Male Explorer Revealed To Be A Woman Honored Two Centuries Later

facebooktwitterreddit

Jean Baret was one heck of an explorer back in the late 1700s, circumnavigating the globe and serving as an assistant to naturalist Philibert Commerçon. Like many assistants of the time, Baret's work was overlooked in favor of the person he worked for, but scientists have now come to the conclusion that Baret made many important discoveries on his own. “Baret collected thousands of plant specimens from exotic locales around the globe, and, according to Ridley, likely collected the first specimen of one of the world’s most beloved flowering plants—bougainvillea,” wrote biologist Eric Tepe. The discovery was previously attributed to Commerçon.

Of course, Baret's discoveries aren't the only things that make him notable. As it turns out, he is actually a she, born Jeanne Baret. Due to the sensibilities of the time, a woman would have been prohibited from the expedition, so she had been forced to disguise herself as a man to go along. Using this ruse, Baret was the first woman to circumnavigate the globe.
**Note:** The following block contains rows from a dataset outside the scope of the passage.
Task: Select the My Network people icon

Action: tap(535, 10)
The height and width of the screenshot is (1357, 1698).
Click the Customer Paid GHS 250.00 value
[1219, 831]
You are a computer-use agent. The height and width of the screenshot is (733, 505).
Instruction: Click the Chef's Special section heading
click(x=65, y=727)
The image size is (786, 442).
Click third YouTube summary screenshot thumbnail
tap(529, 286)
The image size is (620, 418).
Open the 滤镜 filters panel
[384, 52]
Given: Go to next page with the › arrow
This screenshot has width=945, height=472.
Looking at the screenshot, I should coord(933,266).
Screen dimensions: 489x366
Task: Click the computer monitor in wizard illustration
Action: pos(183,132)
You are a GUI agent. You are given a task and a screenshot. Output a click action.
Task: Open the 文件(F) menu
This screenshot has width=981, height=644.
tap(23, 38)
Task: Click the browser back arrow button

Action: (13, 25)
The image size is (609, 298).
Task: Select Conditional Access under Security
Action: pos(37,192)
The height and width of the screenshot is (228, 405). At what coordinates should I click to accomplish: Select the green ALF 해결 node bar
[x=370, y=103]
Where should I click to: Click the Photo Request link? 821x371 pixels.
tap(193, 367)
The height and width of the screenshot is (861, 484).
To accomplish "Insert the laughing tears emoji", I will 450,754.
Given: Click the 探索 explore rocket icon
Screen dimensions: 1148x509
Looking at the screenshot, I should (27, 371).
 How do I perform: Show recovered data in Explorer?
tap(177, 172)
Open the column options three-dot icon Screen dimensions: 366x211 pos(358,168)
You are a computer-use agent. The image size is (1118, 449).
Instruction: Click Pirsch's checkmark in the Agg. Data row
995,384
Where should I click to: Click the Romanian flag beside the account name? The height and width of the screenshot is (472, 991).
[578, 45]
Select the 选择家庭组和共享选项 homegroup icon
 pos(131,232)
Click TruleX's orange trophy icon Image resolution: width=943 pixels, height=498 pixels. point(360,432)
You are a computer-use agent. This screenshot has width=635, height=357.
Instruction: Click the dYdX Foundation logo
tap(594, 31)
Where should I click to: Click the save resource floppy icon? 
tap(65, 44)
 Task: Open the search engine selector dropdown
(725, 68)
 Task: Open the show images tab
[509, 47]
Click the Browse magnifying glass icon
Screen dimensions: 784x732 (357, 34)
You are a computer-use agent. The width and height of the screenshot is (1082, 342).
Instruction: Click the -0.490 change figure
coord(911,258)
In honor of the amazing explorer, Tepe is now naming one of his newly discovered flower species after her: Solanum baretiae is a distant relative of the potato and tomato. He says, “I don’t think she ever expected recognition in her own lifetime, just because women who were involved in science were thought of, at best, as something of an oddity, and, at worst, they were thought of as an abomination.”